Winkelmand

Geen producten in de winkelwagen.

Leiderschap is geen democratie

Leiderschap gaat over zélf goed nadenken over de toekomst. En dat dus niet afschuiven op anderen, door over van alles en nog wat te stemmen. Dat schrijft Afas-ceo Bas van der Veldt in zijn nieuwe column voor MT.

Bas van der Veldt afas

‘En dan gaan we nu stemmen. Wie is er vóór invoering van een buddysysteem? En wie is er tegen?’ Dat vroeg de CEO van een groot bedrijf een half jaar geleden aan zijn vijftig managers. Ze waren bij elkaar gekomen in het AFAS Theater in Leusden voor hun jaarvergadering.

Ik mocht er een presentatie geven over onze manier van werken. Ik was wat te vroeg, dus kreeg nog net mee hoe een stagiair zijn onderzoek naar een buddysysteem voor nieuwe medewerkers presenteerde.

Niet dat hij veel nieuws vertelde. De managers hadden de resultaten allemaal al in de mail gehad, om zich voor te bereiden. En nu werd er dus gestemd. Resultaat: zo’n 60 procent voor en 40 procent tegen. ‘Nou, dan gaan we het invoeren’, zei de CEO.

→ **OPDRACHT**: Zet de alinea uit de column over leiderschap die begint met „Niet dat hij veel nieuws vertelde” om in een korte opsomming met de belangrijkste feiten.

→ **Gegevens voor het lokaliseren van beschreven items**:
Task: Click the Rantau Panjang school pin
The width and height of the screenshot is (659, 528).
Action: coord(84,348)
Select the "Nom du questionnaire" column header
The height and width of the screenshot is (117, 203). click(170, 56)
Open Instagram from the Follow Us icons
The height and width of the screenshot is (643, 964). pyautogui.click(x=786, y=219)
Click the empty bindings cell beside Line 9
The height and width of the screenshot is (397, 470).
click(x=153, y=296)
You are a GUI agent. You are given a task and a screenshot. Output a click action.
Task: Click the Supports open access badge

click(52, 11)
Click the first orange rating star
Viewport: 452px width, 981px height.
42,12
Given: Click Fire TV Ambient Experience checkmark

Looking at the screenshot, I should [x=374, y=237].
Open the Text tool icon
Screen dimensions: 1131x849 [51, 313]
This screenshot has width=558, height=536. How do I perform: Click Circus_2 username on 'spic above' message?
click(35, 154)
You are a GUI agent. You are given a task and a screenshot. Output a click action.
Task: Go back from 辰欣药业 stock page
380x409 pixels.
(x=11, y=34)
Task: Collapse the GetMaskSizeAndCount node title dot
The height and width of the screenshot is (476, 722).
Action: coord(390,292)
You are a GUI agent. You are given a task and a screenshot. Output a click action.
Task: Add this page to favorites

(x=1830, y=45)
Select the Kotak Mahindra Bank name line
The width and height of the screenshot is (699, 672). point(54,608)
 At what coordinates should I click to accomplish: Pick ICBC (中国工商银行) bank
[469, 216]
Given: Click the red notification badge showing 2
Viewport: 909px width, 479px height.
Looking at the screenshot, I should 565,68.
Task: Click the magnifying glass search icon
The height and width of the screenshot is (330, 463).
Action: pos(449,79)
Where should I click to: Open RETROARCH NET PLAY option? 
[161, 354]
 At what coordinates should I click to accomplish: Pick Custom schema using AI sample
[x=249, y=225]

→ **ANTWOORD**:
- De stagiair vertelde weinig nieuws.
- De managers hadden de resultaten ter voorbereiding al per mail gekregen.
- Daarna werd er gestemd: ongeveer 60 procent voor en 40 procent tegen.
- Daarop zei de CEO dat het ingevoerd zou worden.